Rédigé le 12 avril 2026 .
Par : la rédaction de Corbeau News Centrafrique, CNC
La République centrafricaine est à la dérive. On ne peut plus dire qu’elle va sombrer : elle a déjà sombré dans une dépression collective, et d’ailleurs une folie collective. On ne comprend plus ce qui se passe dans ce pays de merde.
En effet, il y a quelques jours, le fils du ministre conseiller Fidèle Ngouandjika s’est livré sur les réseaux sociaux à des insultes graves et vulgaires contre les femmes centrafricaines. Il les a traitées de « bêtes » et d’« idiotes », allant jusqu’à commenter leur odeur intime et leur hygiène de manière abjecte. Ces propos ont provoqué une immense colère populaire, tant sur les réseaux que dans les rues de Bangui.
Au départ, son père Fidèle Gouandjika l’avait défendu publiquement. Face à la vague d’indignation, il a fini par faire machine arrière et présenter des excuses aux Centrafricains, particulièrement aux femmes. Le fils lui-même a multiplié les excuses, mais le mal était déjà fait. Le ministre du Genre a réagi, les femmes ont déposé plainte, et même le ministre de la Justice a été obligé de sortir une déclaration.
Pourtant, alors que l’affaire des insultes sexistes occupait encore l’espace public, un nouveau fait, encore plus terrible, est venu confirmer cette folie totale qui s’est emparée du pays.
Au fait, la semaine dernière, deux hommes ont été attrapés, complètement déshabillés, nus, et filmés en train de « danser » sous les coups. On les frappe violemment pendant qu’ils sont forcés de danser, le sexe à l’air, devant une foule rassemblée. On ignore s’ils étaient soupçonnés de vol ou d’un autre délit. La vidéo circule librement sur les réseaux sociaux.
Personne ne s’indigne vraiment.
C’est une sauvagerie extrême, une barbarie inacceptable.
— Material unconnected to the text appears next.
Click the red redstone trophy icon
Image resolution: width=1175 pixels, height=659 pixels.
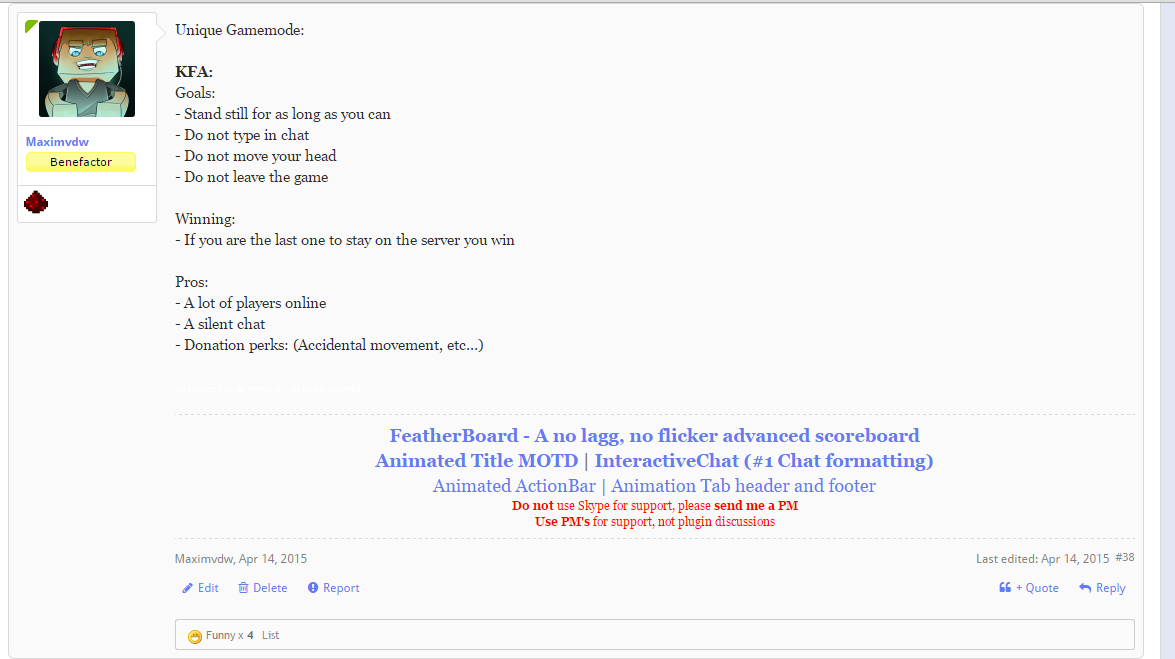[x=36, y=202]
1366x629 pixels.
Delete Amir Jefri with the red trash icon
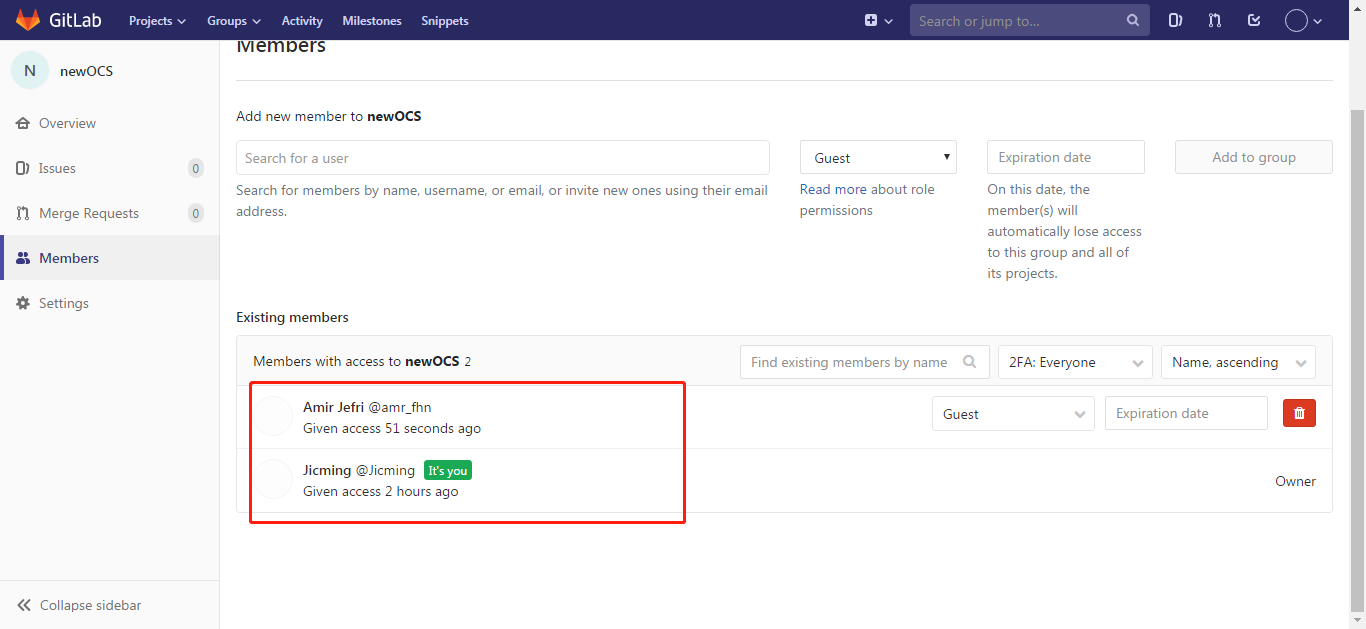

Au-delà des actes que ces deux personnes ont pu commettre, ceux qui les ont attrapés, déshabillés, frappés et humiliés en public doivent être poursuivis avec la plus grande sévérité par la justice et condamnés lourdement.
Malheureusement, le pays est tellement plongé dans la dépression collective qu’une grande partie de la population semble considérer cela comme une forme de « correction collective », presque normale, voire légitime.
Comment un pays peut-il en arriver là ? Est-ce que de telles pratiques existent encore quelque part dans le monde ? Même dans les pays les plus stricts du monde arabe, on ne descend pas à ce niveau de sauvagerie publique.
Comment une telle scène peut-elle se dérouler en pleine place publique en Centrafrique sans que personne ne réagisse vraiment ?
Voilà où nous en sommes. La RCA a totalement sombré. Touadéra, ton régime nous rend fou.